Manager rating – 2/10 – Scolari-esque? Ranieri-esque? Gordon Brown-esque? Whatever, at the moment he looks a bit out of his depth as the business end of the Premiership starts to bring all its ascendant pressure.
Overall team performance – 5/10 – Ho hum, hey ho…
Man of the Match
Florent Malouda.
Final thoughts
I’m so pissed off it’s untrue so I’ll keep it very brief. We look shot. We look bereft of ideas. We lack pace and width. We’re too static. We don’t know how to cope with teams that get in our faces at the moment. We lack spirit and we look jaded and tired. It isn’t necessarily the squad age that is the issue, but it is the staleness of a squad that has a lot of players that have been together too long it seems. All I hope is we stutter to the end of the season and finish at least second, although I think that looks increasingly doubtful now. An FA Cup is nice, but it’ll still feel like a consolation prize and let’s not forget we have to get past the pacy Aston Villa who’ve already bloodied our nose once this season.

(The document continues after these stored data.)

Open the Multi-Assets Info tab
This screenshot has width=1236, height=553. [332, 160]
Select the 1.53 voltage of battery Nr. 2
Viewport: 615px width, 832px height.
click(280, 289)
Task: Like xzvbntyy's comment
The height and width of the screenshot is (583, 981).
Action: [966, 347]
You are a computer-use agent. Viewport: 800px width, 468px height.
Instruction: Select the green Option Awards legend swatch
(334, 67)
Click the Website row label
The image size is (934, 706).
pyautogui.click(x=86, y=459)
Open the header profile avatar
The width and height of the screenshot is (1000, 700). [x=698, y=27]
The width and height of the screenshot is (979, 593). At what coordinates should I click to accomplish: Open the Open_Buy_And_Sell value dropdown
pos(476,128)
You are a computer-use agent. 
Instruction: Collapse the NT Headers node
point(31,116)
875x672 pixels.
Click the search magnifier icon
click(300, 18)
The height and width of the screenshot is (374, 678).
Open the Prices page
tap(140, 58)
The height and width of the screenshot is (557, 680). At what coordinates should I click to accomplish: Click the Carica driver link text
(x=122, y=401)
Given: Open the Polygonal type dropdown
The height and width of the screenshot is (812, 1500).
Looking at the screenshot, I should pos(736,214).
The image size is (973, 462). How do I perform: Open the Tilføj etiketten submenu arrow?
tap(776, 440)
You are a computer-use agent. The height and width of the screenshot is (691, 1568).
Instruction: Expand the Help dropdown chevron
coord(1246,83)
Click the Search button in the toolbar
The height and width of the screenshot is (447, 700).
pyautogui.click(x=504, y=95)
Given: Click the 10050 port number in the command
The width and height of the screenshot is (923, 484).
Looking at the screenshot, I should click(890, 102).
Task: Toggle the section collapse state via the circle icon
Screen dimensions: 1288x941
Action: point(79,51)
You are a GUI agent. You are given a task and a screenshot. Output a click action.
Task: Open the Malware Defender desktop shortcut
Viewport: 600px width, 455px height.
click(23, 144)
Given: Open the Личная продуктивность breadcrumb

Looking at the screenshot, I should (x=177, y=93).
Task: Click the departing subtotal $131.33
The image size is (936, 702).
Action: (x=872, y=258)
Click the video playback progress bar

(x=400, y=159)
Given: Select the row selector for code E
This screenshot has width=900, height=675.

As a good Doctor once said:
“Change my dear… and not a moment too soon.”
All I can say is Amen to that. Let’s hope the summer sees some genuine and radical changes to refresh the squad with my desire being for two or three ‘hero’ signings and the promotions of the youngsters to first team action. If it’s good enough for Arsenal and United then it should be for us.
Keep the Blue Flag Flying High!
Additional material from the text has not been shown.